(Collected data)
#####

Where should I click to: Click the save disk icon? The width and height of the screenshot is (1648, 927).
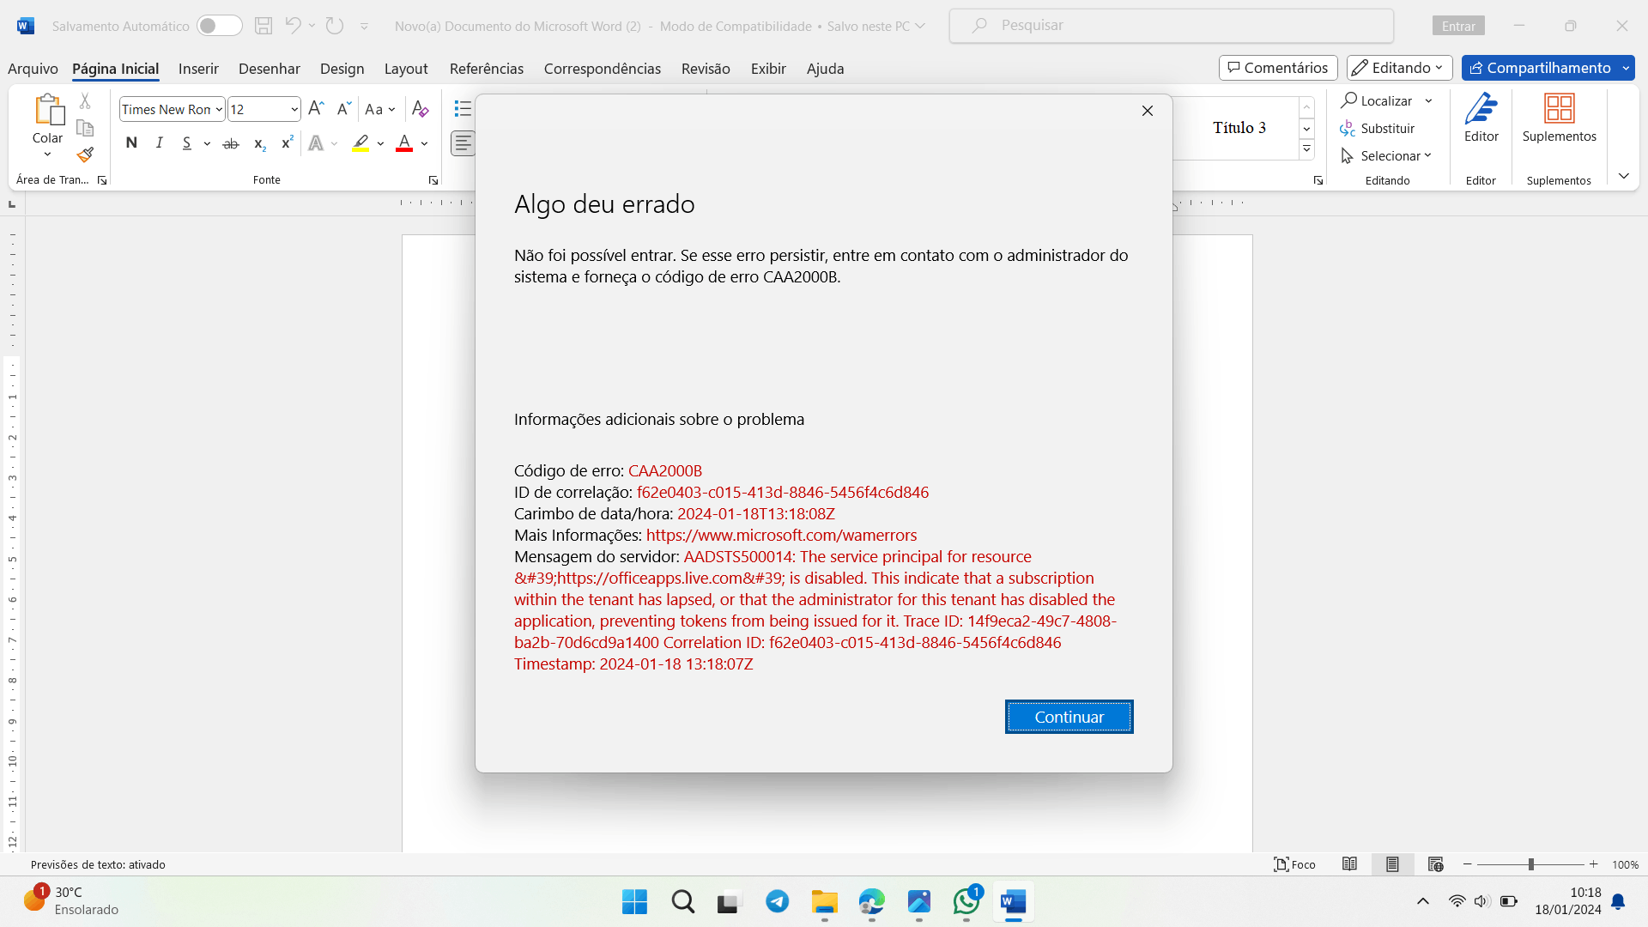coord(264,26)
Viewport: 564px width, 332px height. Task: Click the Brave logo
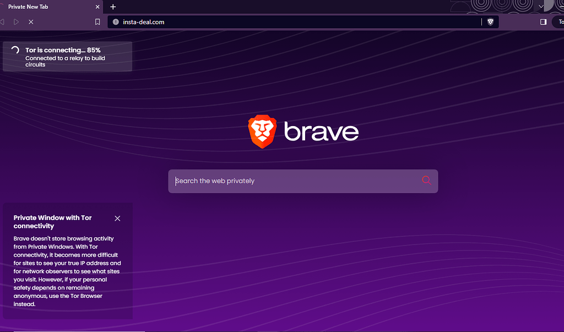coord(303,131)
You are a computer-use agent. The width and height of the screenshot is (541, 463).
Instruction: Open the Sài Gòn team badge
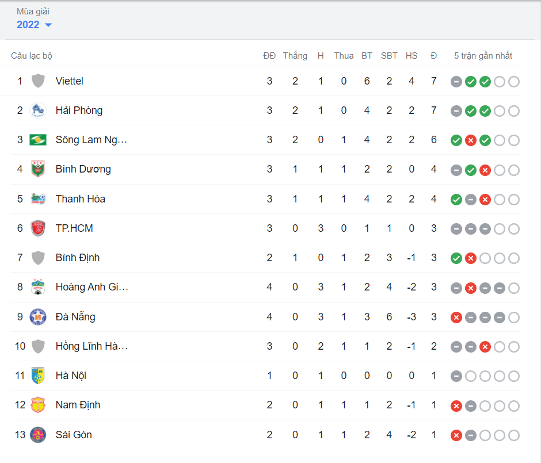coord(38,435)
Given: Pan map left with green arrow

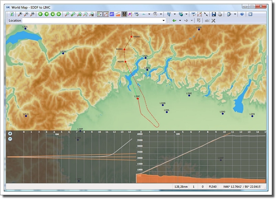Looking at the screenshot, I should pyautogui.click(x=40, y=14).
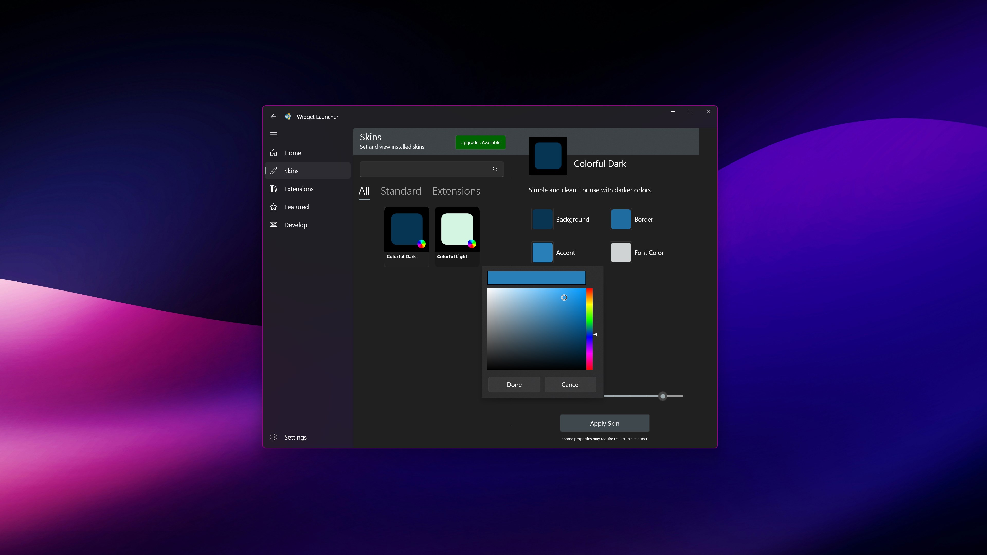Image resolution: width=987 pixels, height=555 pixels.
Task: Click the back arrow at top left
Action: pos(273,116)
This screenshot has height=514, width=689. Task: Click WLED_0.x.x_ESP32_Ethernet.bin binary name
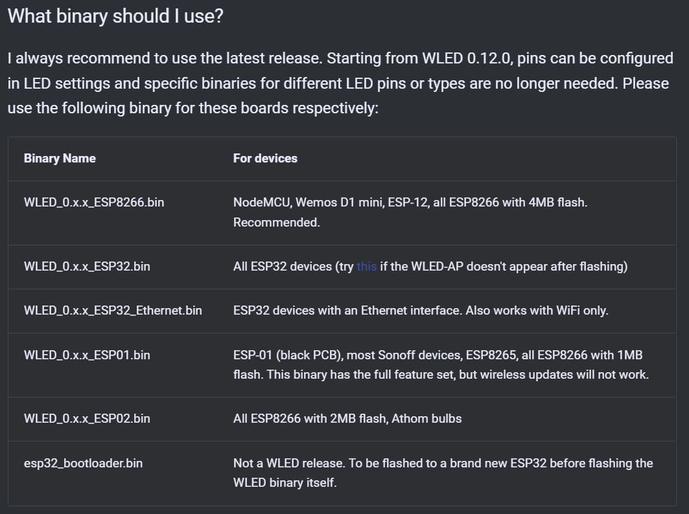tap(113, 311)
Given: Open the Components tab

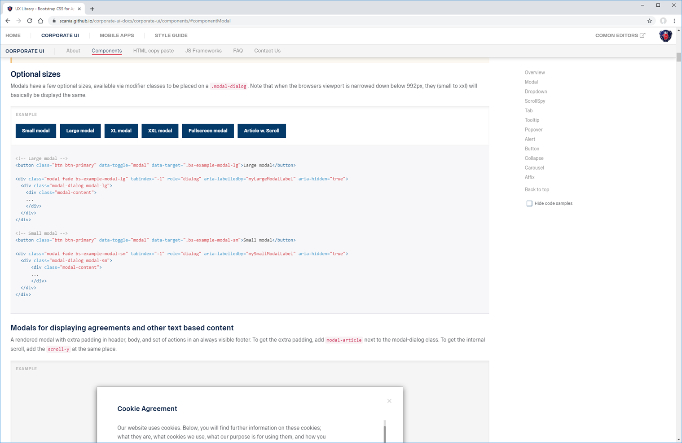Looking at the screenshot, I should (106, 51).
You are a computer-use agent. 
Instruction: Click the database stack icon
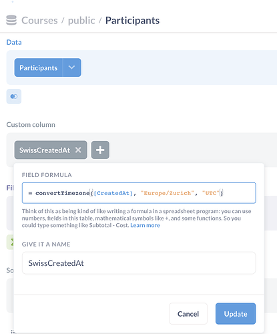(x=11, y=20)
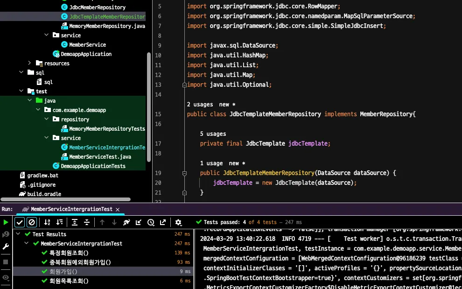The height and width of the screenshot is (289, 462).
Task: Click the export test results icon
Action: pyautogui.click(x=163, y=223)
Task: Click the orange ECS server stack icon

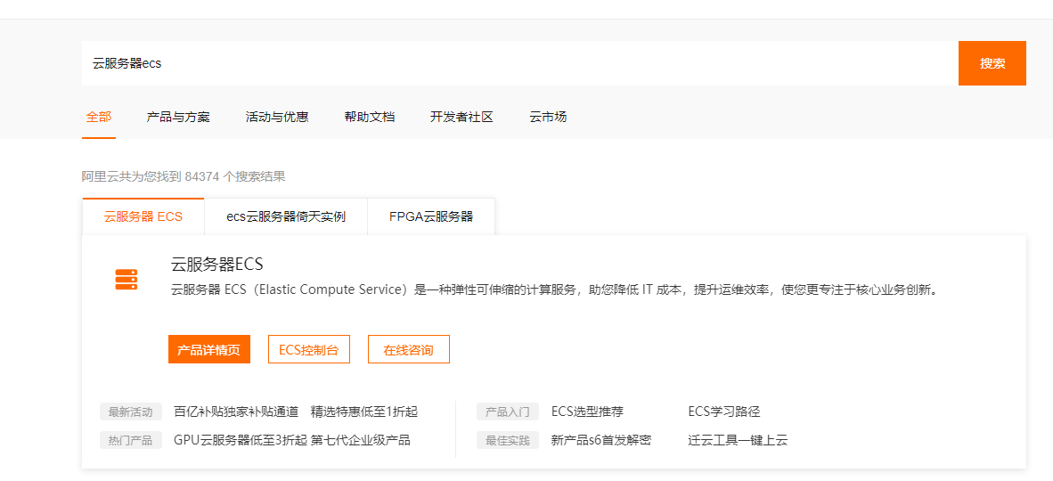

#####

*Work required:* Rewrite the entries from the line with "Viewport: 564px width, 332px" to the line with "tap(113, 311)", replacing "Instruction" with "Command" and keeping everything else unchanged. Omit the pictures.

*Result for this task:*
Viewport: 564px width, 332px height. Task: Click the Brave logo
coord(303,131)
You are a computer-use agent. The width and height of the screenshot is (541, 463).
Command: Open the Sài Gòn team badge
coord(38,435)
Given: Pan map left with green arrow

Looking at the screenshot, I should pyautogui.click(x=40, y=14).
Image resolution: width=987 pixels, height=555 pixels.
Task: Click the back arrow at top left
Action: pos(273,116)
This screenshot has height=514, width=689. Task: Click WLED_0.x.x_ESP32_Ethernet.bin binary name
tap(113, 311)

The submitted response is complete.